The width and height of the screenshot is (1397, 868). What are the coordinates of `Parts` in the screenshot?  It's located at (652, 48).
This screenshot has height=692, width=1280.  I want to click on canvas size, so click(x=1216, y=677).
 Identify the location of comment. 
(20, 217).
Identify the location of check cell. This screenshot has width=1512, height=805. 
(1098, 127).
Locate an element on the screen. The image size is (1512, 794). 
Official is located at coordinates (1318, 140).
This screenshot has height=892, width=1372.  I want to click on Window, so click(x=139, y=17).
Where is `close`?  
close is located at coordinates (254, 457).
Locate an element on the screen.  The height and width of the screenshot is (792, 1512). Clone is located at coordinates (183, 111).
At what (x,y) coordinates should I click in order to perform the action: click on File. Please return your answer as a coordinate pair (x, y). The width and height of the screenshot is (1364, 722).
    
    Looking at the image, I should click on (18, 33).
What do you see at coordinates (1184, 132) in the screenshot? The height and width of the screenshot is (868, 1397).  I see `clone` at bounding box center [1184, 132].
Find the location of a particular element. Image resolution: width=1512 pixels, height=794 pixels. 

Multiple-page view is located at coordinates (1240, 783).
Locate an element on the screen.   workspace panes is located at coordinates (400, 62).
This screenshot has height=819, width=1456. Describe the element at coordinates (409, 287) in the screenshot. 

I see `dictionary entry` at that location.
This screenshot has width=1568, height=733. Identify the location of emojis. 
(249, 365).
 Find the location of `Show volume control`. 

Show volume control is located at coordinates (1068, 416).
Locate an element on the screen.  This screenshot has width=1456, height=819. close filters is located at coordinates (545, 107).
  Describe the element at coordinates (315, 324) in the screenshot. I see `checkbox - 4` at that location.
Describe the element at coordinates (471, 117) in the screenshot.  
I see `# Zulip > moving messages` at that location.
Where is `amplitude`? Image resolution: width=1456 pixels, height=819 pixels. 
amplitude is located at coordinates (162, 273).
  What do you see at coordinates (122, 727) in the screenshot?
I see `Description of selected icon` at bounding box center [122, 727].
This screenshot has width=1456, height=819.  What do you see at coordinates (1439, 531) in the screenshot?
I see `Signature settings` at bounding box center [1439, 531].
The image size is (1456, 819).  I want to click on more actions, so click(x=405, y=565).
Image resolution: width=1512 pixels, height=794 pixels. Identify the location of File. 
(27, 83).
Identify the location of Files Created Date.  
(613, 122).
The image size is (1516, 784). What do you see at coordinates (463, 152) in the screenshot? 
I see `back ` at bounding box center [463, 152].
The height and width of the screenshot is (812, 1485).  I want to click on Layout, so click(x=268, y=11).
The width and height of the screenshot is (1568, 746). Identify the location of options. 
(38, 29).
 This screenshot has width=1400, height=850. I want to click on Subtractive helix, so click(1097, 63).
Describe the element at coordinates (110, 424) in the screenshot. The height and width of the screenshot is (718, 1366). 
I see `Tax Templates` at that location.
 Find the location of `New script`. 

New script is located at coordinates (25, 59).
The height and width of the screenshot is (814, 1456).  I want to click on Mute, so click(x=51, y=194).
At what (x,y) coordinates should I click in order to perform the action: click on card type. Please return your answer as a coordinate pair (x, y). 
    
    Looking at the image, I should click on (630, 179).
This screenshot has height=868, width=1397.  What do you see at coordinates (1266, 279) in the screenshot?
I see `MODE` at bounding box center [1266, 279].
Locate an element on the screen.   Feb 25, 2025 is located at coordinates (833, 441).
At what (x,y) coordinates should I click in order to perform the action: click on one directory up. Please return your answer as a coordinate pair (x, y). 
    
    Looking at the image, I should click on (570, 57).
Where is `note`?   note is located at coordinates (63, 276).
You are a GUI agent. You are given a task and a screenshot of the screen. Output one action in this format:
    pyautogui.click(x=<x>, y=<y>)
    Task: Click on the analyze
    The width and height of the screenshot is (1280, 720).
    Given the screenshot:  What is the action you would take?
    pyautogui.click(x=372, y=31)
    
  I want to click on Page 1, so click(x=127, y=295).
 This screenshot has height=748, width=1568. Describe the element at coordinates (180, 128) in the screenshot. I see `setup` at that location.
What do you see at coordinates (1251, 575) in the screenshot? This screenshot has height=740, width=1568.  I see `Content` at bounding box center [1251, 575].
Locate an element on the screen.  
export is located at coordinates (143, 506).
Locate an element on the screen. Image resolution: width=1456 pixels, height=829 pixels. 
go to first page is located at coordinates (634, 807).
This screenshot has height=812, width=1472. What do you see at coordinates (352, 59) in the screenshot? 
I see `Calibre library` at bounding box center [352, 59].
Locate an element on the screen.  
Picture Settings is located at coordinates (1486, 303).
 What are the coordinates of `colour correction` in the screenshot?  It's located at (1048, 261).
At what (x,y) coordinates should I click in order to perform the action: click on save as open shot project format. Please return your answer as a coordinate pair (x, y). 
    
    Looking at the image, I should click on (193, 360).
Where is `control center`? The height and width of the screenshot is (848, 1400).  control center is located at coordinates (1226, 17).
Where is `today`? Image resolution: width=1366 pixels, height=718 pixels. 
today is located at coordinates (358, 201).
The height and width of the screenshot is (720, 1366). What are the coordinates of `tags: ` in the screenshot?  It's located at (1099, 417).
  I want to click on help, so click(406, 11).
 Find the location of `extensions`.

=-=-=-=-=

[Task directions]
Convert the records above into a JSON list of strings, one string per line, leaving out blank lines.

[Full solution]
[
  "The width and height of the screenshot is (1397, 868). What are the coordinates of `Parts` in the screenshot?  It's located at (652, 48).",
  "This screenshot has height=692, width=1280.  I want to click on canvas size, so click(x=1216, y=677).",
  " Identify the location of comment. ",
  "(20, 217).",
  "Identify the location of check cell. This screenshot has width=1512, height=805. ",
  "(1098, 127).",
  "Locate an element on the screen. The image size is (1512, 794). ",
  "Official is located at coordinates (1318, 140).",
  "This screenshot has height=892, width=1372.  I want to click on Window, so click(x=139, y=17).",
  "Where is `close`?  ",
  "close is located at coordinates (254, 457).",
  "Locate an element on the screen.  The height and width of the screenshot is (792, 1512). Clone is located at coordinates (183, 111).",
  "At what (x,y) coordinates should I click in order to perform the action: click on File. Please return your answer as a coordinate pair (x, y). The width and height of the screenshot is (1364, 722).",
  "    Looking at the image, I should click on (18, 33).",
  "What do you see at coordinates (1184, 132) in the screenshot? The height and width of the screenshot is (868, 1397).  I see `clone` at bounding box center [1184, 132].",
  "Find the location of a particular element. Image resolution: width=1512 pixels, height=794 pixels. ",
  "Multiple-page view is located at coordinates (1240, 783).",
  "Locate an element on the screen.   workspace panes is located at coordinates (400, 62).",
  "This screenshot has height=819, width=1456. Describe the element at coordinates (409, 287) in the screenshot. ",
  "I see `dictionary entry` at that location.",
  "This screenshot has width=1568, height=733. Identify the location of emojis. ",
  "(249, 365).",
  " Find the location of `Show volume control`. ",
  "Show volume control is located at coordinates (1068, 416).",
  "Locate an element on the screen.  This screenshot has width=1456, height=819. close filters is located at coordinates (545, 107).",
  "  Describe the element at coordinates (315, 324) in the screenshot. I see `checkbox - 4` at that location.",
  "Describe the element at coordinates (471, 117) in the screenshot.  ",
  "I see `# Zulip > moving messages` at that location.",
  "Where is `amplitude`? Image resolution: width=1456 pixels, height=819 pixels. ",
  "amplitude is located at coordinates (162, 273).",
  "  What do you see at coordinates (122, 727) in the screenshot?",
  "I see `Description of selected icon` at bounding box center [122, 727].",
  "This screenshot has width=1456, height=819.  What do you see at coordinates (1439, 531) in the screenshot?",
  "I see `Signature settings` at bounding box center [1439, 531].",
  "The image size is (1456, 819).  I want to click on more actions, so click(x=405, y=565).",
  "Image resolution: width=1512 pixels, height=794 pixels. Identify the location of File. ",
  "(27, 83).",
  "Identify the location of Files Created Date.  ",
  "(613, 122).",
  "The image size is (1516, 784). What do you see at coordinates (463, 152) in the screenshot? ",
  "I see `back ` at bounding box center [463, 152].",
  "The height and width of the screenshot is (812, 1485).  I want to click on Layout, so click(x=268, y=11).",
  "The width and height of the screenshot is (1568, 746). Identify the location of options. ",
  "(38, 29).",
  " This screenshot has width=1400, height=850. I want to click on Subtractive helix, so click(1097, 63).",
  "Describe the element at coordinates (110, 424) in the screenshot. The height and width of the screenshot is (718, 1366). ",
  "I see `Tax Templates` at that location.",
  " Find the location of `New script`. ",
  "New script is located at coordinates (25, 59).",
  "The height and width of the screenshot is (814, 1456).  I want to click on Mute, so click(x=51, y=194).",
  "At what (x,y) coordinates should I click in order to perform the action: click on card type. Please return your answer as a coordinate pair (x, y). ",
  "    Looking at the image, I should click on (630, 179).",
  "This screenshot has height=868, width=1397.  What do you see at coordinates (1266, 279) in the screenshot?",
  "I see `MODE` at bounding box center [1266, 279].",
  "Locate an element on the screen.   Feb 25, 2025 is located at coordinates (833, 441).",
  "At what (x,y) coordinates should I click in order to perform the action: click on one directory up. Please return your answer as a coordinate pair (x, y). ",
  "    Looking at the image, I should click on (570, 57).",
  "Where is `note`?   note is located at coordinates (63, 276).",
  "You are a GUI agent. You are given a task and a screenshot of the screen. Output one action in this format:",
  "    pyautogui.click(x=<x>, y=<y>)",
  "    Task: Click on the analyze",
  "    The width and height of the screenshot is (1280, 720).",
  "    Given the screenshot:  What is the action you would take?",
  "    pyautogui.click(x=372, y=31)",
  "  I want to click on Page 1, so click(x=127, y=295).",
  " This screenshot has height=748, width=1568. Describe the element at coordinates (180, 128) in the screenshot. I see `setup` at that location.",
  "What do you see at coordinates (1251, 575) in the screenshot? This screenshot has height=740, width=1568.  I see `Content` at bounding box center [1251, 575].",
  "Locate an element on the screen.  ",
  "export is located at coordinates (143, 506).",
  "Locate an element on the screen. Image resolution: width=1456 pixels, height=829 pixels. ",
  "go to first page is located at coordinates (634, 807).",
  "This screenshot has height=812, width=1472. What do you see at coordinates (352, 59) in the screenshot? ",
  "I see `Calibre library` at bounding box center [352, 59].",
  "Locate an element on the screen.  ",
  "Picture Settings is located at coordinates (1486, 303).",
  " What are the coordinates of `colour correction` in the screenshot?  It's located at (1048, 261).",
  "At what (x,y) coordinates should I click in order to perform the action: click on save as open shot project format. Please return your answer as a coordinate pair (x, y). ",
  "    Looking at the image, I should click on (193, 360).",
  "Where is `control center`? The height and width of the screenshot is (848, 1400).  control center is located at coordinates (1226, 17).",
  "Where is `today`? Image resolution: width=1366 pixels, height=718 pixels. ",
  "today is located at coordinates (358, 201).",
  "The height and width of the screenshot is (720, 1366). What are the coordinates of `tags: ` in the screenshot?  It's located at (1099, 417).",
  "  I want to click on help, so click(406, 11).",
  " Find the location of `extensions`."
]